Dollar bonds of Credit Suisse recovered some of its losses yesterday after Monday's panic sell-off with some AT1s up over 6%. Its EUR 5Y CDS spread also tightened by 15bp to levels of 304bp.
Monday saw a panic selloff in Credit Suisse's (CS) stock and bonds following an internal memo sent by the CEO to its employees reassuring them of the bank's strong capital position and liquidity. It was a sea of red for its bonds with its Additional Tier 1 (AT1) perps leading the losses, given its loss absorption feature. In the table below, we have listed all the CS AT1s in our universe with the price moves seen over the past month.
There was a spike in its CDS spreads as well, with its 5Y EUR CDS up ~70bp to 320bp. In fact, market participants saw a CDS curve inversion for CS, with 1Y CDS spreads higher at 550bp. There was also a ripple effect on UBS' CDS spreads, with its 5Y CDS spreads up 8bp to 115bp. While the CS stock fell ~8.5% on Monday morning, it recovered all of the day's losses to close at 3.94%.
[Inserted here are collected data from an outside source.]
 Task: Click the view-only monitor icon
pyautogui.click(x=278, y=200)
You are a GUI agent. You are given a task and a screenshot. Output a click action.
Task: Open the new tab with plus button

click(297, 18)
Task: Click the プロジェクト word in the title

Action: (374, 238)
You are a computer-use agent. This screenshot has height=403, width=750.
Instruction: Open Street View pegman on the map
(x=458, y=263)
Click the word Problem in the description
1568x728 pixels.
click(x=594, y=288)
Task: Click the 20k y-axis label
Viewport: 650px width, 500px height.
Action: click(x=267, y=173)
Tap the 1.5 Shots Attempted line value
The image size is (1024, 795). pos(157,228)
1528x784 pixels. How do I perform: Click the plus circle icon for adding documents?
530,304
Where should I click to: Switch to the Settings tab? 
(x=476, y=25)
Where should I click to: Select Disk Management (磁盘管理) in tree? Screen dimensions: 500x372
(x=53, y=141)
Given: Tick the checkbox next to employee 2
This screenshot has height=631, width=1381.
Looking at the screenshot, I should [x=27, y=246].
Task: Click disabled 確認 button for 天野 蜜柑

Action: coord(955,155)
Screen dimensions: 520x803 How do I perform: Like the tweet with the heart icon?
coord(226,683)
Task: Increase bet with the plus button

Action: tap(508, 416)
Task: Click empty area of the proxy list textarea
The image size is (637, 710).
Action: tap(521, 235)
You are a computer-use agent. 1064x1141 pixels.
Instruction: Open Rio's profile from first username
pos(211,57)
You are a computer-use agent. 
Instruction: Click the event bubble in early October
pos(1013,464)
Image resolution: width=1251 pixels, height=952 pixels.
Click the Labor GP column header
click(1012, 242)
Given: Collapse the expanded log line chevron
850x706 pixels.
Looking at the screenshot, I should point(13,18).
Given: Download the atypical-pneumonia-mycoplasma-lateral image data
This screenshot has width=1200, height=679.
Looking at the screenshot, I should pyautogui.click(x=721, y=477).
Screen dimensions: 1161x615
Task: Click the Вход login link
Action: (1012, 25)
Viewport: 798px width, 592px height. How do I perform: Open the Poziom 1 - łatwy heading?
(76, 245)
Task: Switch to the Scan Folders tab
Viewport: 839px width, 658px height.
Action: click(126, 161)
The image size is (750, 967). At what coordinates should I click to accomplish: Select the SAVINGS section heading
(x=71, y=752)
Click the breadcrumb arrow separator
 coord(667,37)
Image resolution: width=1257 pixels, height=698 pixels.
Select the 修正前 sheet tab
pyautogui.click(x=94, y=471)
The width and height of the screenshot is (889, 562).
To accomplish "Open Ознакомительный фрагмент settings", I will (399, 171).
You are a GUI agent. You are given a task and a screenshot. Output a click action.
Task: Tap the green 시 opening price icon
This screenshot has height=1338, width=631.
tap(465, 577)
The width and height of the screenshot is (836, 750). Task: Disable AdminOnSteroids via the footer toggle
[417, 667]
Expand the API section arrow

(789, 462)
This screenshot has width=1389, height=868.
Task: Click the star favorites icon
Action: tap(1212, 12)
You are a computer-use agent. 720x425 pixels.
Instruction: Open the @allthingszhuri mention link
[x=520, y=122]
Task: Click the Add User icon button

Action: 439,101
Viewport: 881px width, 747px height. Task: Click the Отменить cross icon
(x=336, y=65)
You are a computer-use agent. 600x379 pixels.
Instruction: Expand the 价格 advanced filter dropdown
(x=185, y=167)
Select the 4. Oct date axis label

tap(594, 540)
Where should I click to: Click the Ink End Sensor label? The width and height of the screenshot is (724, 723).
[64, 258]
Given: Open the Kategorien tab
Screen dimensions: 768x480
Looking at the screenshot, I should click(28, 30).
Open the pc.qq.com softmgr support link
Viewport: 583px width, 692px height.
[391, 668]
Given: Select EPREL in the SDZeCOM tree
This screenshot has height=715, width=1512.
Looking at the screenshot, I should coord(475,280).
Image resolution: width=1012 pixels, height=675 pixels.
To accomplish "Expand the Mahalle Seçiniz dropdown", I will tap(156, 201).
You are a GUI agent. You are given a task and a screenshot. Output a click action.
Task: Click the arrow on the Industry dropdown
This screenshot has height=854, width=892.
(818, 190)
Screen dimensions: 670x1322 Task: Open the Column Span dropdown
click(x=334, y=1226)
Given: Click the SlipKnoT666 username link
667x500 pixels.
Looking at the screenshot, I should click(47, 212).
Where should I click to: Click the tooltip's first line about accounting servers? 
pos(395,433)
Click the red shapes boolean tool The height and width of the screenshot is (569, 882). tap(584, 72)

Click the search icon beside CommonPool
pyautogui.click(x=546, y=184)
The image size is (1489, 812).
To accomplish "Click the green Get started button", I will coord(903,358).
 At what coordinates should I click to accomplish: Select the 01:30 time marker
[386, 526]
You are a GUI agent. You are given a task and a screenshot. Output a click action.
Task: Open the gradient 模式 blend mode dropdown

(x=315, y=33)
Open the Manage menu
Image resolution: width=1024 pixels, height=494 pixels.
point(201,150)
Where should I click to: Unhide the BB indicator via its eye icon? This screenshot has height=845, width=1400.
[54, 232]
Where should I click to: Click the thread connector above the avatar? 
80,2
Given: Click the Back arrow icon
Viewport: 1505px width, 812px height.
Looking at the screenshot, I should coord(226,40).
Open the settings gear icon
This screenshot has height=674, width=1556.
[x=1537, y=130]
Concerns around Credit Suisse (CS) grew over the weekend after CEO Ulrich Koerner sent another memo to its employees in a bid to reassure them. Koerner requested staff to not relate daily stock price performance (CS stock is trading near all time lows) to the Swiss bank's “strong capital base and liquidity position”. He conceded that there is a fair bit of uncertainty and speculation around the future of the bank ahead of the results of its strategic review on 27 October, and vouched to send regular updates to the staff till that date. He further requested employees to "remain disciplined and close to clients despite all the media attention the bank is receiving", CNBC reported. This comes after reports last week of the bank planning another capital raise and splitting up its investment banking division
The heightened concerns led to a 19bp spike in its 5Y USD CDS spreads from 266bp on 28 September to 285bp currently, the highest level ever as seen in the chart above.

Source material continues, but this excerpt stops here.